Petunjuk Tugas: Cetak ulang seluruh baris di bawah ini tanpa mengubah satu karakter pun.

[Baris Tersimpan]

■ ■ ■ ■

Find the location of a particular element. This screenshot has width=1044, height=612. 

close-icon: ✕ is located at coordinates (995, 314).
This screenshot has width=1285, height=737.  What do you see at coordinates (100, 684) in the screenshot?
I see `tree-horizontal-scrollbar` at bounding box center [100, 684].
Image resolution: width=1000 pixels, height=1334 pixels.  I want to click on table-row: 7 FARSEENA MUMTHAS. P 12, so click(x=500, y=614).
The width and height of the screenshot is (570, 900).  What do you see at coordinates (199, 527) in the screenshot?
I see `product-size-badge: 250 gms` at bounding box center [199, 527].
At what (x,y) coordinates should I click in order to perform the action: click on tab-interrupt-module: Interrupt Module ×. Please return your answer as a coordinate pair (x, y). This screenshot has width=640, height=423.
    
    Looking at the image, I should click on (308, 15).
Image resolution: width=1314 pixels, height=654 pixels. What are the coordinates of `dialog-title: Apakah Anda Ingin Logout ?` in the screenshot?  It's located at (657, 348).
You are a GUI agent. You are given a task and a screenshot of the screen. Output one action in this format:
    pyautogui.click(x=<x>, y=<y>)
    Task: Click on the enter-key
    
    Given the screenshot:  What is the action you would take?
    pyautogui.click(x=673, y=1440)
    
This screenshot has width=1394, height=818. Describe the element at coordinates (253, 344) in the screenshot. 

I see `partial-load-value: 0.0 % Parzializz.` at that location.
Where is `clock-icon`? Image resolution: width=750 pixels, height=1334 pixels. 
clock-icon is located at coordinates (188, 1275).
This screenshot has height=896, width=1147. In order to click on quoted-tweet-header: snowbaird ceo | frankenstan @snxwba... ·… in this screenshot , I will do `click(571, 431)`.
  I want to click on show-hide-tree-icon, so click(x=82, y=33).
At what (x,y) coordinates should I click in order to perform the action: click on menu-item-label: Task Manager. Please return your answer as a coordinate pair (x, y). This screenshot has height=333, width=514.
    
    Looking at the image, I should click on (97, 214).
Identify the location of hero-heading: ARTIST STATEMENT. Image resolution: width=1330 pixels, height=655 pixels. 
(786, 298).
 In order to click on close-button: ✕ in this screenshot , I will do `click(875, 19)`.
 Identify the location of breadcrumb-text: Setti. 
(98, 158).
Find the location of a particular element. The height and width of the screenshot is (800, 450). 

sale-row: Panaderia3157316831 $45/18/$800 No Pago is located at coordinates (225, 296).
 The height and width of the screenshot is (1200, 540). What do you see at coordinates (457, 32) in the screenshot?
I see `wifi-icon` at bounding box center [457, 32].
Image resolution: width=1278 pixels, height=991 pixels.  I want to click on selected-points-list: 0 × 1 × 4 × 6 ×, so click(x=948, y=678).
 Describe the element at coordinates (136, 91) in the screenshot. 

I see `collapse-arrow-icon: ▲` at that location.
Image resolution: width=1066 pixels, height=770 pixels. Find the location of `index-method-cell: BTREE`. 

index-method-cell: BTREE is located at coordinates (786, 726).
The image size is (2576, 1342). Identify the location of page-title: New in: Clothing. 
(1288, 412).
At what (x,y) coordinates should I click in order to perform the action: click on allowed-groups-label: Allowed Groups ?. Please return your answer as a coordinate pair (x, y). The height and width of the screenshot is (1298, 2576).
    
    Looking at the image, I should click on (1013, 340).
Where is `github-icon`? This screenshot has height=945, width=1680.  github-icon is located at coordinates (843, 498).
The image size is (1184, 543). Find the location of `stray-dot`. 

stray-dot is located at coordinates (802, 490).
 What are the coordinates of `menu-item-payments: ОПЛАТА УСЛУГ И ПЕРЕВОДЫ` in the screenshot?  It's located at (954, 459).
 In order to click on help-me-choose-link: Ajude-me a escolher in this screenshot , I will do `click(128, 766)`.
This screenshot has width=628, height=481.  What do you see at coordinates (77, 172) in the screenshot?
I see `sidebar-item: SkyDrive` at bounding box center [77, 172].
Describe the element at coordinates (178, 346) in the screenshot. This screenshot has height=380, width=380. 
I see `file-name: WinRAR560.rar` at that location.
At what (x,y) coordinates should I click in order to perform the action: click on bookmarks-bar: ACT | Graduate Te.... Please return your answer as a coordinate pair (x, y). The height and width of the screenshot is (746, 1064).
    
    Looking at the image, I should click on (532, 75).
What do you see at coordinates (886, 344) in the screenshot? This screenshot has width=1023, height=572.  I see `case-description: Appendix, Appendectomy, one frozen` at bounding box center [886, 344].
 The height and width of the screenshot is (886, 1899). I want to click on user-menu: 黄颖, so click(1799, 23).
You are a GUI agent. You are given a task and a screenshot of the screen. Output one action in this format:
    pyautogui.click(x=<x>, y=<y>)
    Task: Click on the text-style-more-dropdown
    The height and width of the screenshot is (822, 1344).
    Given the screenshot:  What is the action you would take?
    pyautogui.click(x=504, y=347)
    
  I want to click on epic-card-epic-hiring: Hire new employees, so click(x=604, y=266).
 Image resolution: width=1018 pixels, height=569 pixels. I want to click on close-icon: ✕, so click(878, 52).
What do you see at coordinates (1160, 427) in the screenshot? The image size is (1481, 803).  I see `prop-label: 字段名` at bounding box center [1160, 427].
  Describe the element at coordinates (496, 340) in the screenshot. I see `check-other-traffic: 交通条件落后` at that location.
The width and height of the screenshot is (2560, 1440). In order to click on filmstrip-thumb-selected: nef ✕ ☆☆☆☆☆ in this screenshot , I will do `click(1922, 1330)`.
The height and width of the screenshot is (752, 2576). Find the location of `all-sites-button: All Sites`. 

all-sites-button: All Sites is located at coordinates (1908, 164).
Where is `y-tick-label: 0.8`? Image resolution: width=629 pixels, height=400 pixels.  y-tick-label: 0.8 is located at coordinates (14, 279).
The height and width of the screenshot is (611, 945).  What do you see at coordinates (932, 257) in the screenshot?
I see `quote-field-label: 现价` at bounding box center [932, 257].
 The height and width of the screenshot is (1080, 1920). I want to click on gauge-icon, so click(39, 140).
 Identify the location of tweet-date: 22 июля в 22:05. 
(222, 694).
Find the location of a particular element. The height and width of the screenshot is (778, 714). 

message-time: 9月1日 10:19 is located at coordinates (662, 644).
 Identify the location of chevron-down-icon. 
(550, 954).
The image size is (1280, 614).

■ ■ ■ ■

Jawaban Tugas:
Find the location of a particular element. This screenshot has width=1044, height=612. 

close-icon: ✕ is located at coordinates (995, 314).
This screenshot has width=1285, height=737.  What do you see at coordinates (100, 684) in the screenshot?
I see `tree-horizontal-scrollbar` at bounding box center [100, 684].
Image resolution: width=1000 pixels, height=1334 pixels.  I want to click on table-row: 7 FARSEENA MUMTHAS. P 12, so click(x=500, y=614).
The width and height of the screenshot is (570, 900).  What do you see at coordinates (199, 527) in the screenshot?
I see `product-size-badge: 250 gms` at bounding box center [199, 527].
At what (x,y) coordinates should I click in order to perform the action: click on tab-interrupt-module: Interrupt Module ×. Please return your answer as a coordinate pair (x, y). This screenshot has width=640, height=423.
    
    Looking at the image, I should click on (308, 15).
Image resolution: width=1314 pixels, height=654 pixels. What are the coordinates of `dialog-title: Apakah Anda Ingin Logout ?` in the screenshot?  It's located at (657, 348).
You are a GUI agent. You are given a task and a screenshot of the screen. Output one action in this format:
    pyautogui.click(x=<x>, y=<y>)
    Task: Click on the enter-key
    
    Given the screenshot:  What is the action you would take?
    pyautogui.click(x=673, y=1440)
    
This screenshot has width=1394, height=818. Describe the element at coordinates (253, 344) in the screenshot. 

I see `partial-load-value: 0.0 % Parzializz.` at that location.
Where is `clock-icon`? Image resolution: width=750 pixels, height=1334 pixels. 
clock-icon is located at coordinates (188, 1275).
This screenshot has height=896, width=1147. In order to click on quoted-tweet-header: snowbaird ceo | frankenstan @snxwba... ·… in this screenshot , I will do `click(571, 431)`.
  I want to click on show-hide-tree-icon, so click(x=82, y=33).
At what (x,y) coordinates should I click in order to perform the action: click on menu-item-label: Task Manager. Please return your answer as a coordinate pair (x, y). This screenshot has height=333, width=514.
    
    Looking at the image, I should click on (97, 214).
Identify the location of hero-heading: ARTIST STATEMENT. Image resolution: width=1330 pixels, height=655 pixels. 
(786, 298).
 In order to click on close-button: ✕ in this screenshot , I will do `click(875, 19)`.
 Identify the location of breadcrumb-text: Setti. 
(98, 158).
Find the location of a particular element. The height and width of the screenshot is (800, 450). 

sale-row: Panaderia3157316831 $45/18/$800 No Pago is located at coordinates (225, 296).
 The height and width of the screenshot is (1200, 540). What do you see at coordinates (457, 32) in the screenshot?
I see `wifi-icon` at bounding box center [457, 32].
Image resolution: width=1278 pixels, height=991 pixels.  I want to click on selected-points-list: 0 × 1 × 4 × 6 ×, so click(x=948, y=678).
 Describe the element at coordinates (136, 91) in the screenshot. 

I see `collapse-arrow-icon: ▲` at that location.
Image resolution: width=1066 pixels, height=770 pixels. Find the location of `index-method-cell: BTREE`. 

index-method-cell: BTREE is located at coordinates (786, 726).
The image size is (2576, 1342). Identify the location of page-title: New in: Clothing. 
(1288, 412).
At what (x,y) coordinates should I click in order to perform the action: click on allowed-groups-label: Allowed Groups ?. Please return your answer as a coordinate pair (x, y). The height and width of the screenshot is (1298, 2576).
    
    Looking at the image, I should click on (1013, 340).
Where is `github-icon`? This screenshot has height=945, width=1680.  github-icon is located at coordinates (843, 498).
The image size is (1184, 543). Find the location of `stray-dot`. 

stray-dot is located at coordinates (802, 490).
 What are the coordinates of `menu-item-payments: ОПЛАТА УСЛУГ И ПЕРЕВОДЫ` in the screenshot?  It's located at (954, 459).
 In order to click on help-me-choose-link: Ajude-me a escolher in this screenshot , I will do `click(128, 766)`.
This screenshot has width=628, height=481.  What do you see at coordinates (77, 172) in the screenshot?
I see `sidebar-item: SkyDrive` at bounding box center [77, 172].
Describe the element at coordinates (178, 346) in the screenshot. This screenshot has height=380, width=380. 
I see `file-name: WinRAR560.rar` at that location.
At what (x,y) coordinates should I click in order to perform the action: click on bookmarks-bar: ACT | Graduate Te.... Please return your answer as a coordinate pair (x, y). The height and width of the screenshot is (746, 1064).
    
    Looking at the image, I should click on (532, 75).
What do you see at coordinates (886, 344) in the screenshot? This screenshot has width=1023, height=572.  I see `case-description: Appendix, Appendectomy, one frozen` at bounding box center [886, 344].
 The height and width of the screenshot is (886, 1899). I want to click on user-menu: 黄颖, so click(1799, 23).
You are a GUI agent. You are given a task and a screenshot of the screen. Output one action in this format:
    pyautogui.click(x=<x>, y=<y>)
    Task: Click on the text-style-more-dropdown
    The height and width of the screenshot is (822, 1344).
    Given the screenshot:  What is the action you would take?
    pyautogui.click(x=504, y=347)
    
  I want to click on epic-card-epic-hiring: Hire new employees, so click(x=604, y=266).
 Image resolution: width=1018 pixels, height=569 pixels. I want to click on close-icon: ✕, so click(878, 52).
What do you see at coordinates (1160, 427) in the screenshot? The image size is (1481, 803).  I see `prop-label: 字段名` at bounding box center [1160, 427].
  Describe the element at coordinates (496, 340) in the screenshot. I see `check-other-traffic: 交通条件落后` at that location.
The width and height of the screenshot is (2560, 1440). In order to click on filmstrip-thumb-selected: nef ✕ ☆☆☆☆☆ in this screenshot , I will do `click(1922, 1330)`.
The height and width of the screenshot is (752, 2576). Find the location of `all-sites-button: All Sites`. 

all-sites-button: All Sites is located at coordinates (1908, 164).
Where is `y-tick-label: 0.8`? Image resolution: width=629 pixels, height=400 pixels.  y-tick-label: 0.8 is located at coordinates (14, 279).
The height and width of the screenshot is (611, 945).  What do you see at coordinates (932, 257) in the screenshot?
I see `quote-field-label: 现价` at bounding box center [932, 257].
 The height and width of the screenshot is (1080, 1920). I want to click on gauge-icon, so click(39, 140).
 Identify the location of tweet-date: 22 июля в 22:05. 
(222, 694).
Find the location of a particular element. The height and width of the screenshot is (778, 714). 

message-time: 9月1日 10:19 is located at coordinates (662, 644).
 Identify the location of chevron-down-icon. 
(550, 954).
The image size is (1280, 614).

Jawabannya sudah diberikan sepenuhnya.